Pierre Pigeon utilise dans son roman une écriture très simple, sans la moindre fioriture. Résultat : le livre se lit à toute vitesse. Quelques dialogues obligent cependant à poser une question de fond. En littérature québécoise pour jeunes, le courant actuel vise une simplification maximale du vocabulaire et de la syntaxe, pour que ceux-ci se rapprochent de la langue orale et que la lecture s’en trouve facilitée. Mais jusqu’où doit-on aller pour atteindre ces deux objectifs ? Personnellement, j’avoue que des répliques comme « Sacrifice ! », « Que c'est ça ? »  (p. 36) me font grincer des dents lorsque je les lis dans une œuvre destinée à des jeunes en pleine formation.

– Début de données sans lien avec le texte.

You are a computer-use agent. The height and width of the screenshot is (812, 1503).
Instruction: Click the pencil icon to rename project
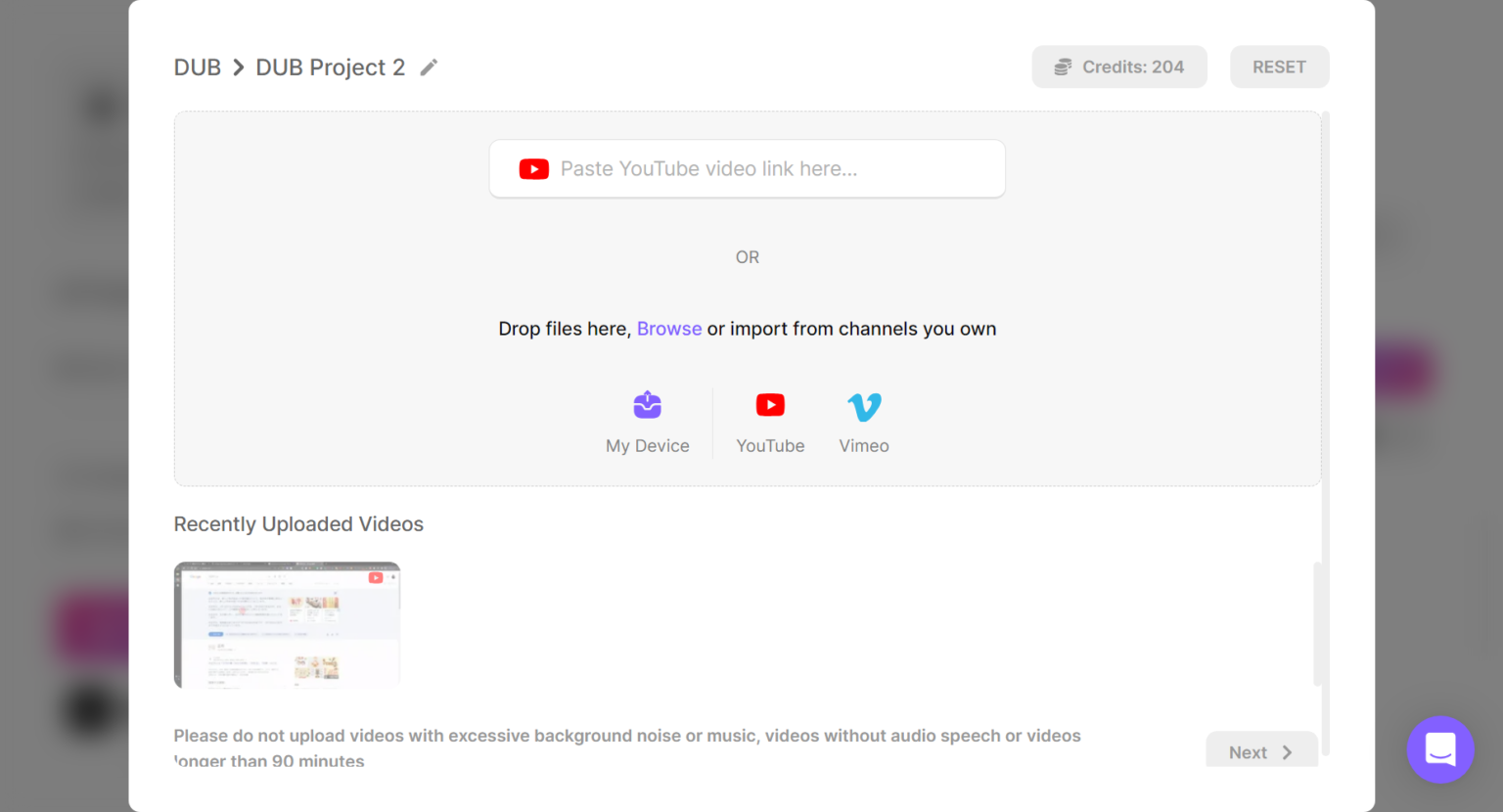429,68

Quant à l’intrigue, elle est divertissante, sans prétention et de qualité moyenne. Après un début rempli de mystère et de suspense, la seconde moitié du récit contient peu d’événements originaux et trop d’allers-retours inutiles de la part des personnages. L’auteur semble avoir manqué d’imagination pour exploiter à fond la belle situation qu’il avait créée.

Plusieurs jeunes lecteur(trice)s éprouveront du plaisir en lisant Le Grand Ténébreux, particulièrement les élèves de l’école Laflamme d’Iberville pour qui ce roman est un merveilleux cadeau. [DC]

  • Source : L'ASFFQ 1986, Le Passeur, p. 112-114.

Références

  • Anonyme, Protégez-vous, Jouets 87, p. 41.
  • Lacoste, Francine, Lurelu, vol. 10, n˚ 1, p. 13.
  • Laprés, Raymond, Nos Livres, octobre 1986, p. 26-27.
  • Lortie, Alain, Solaris 71, p. 38.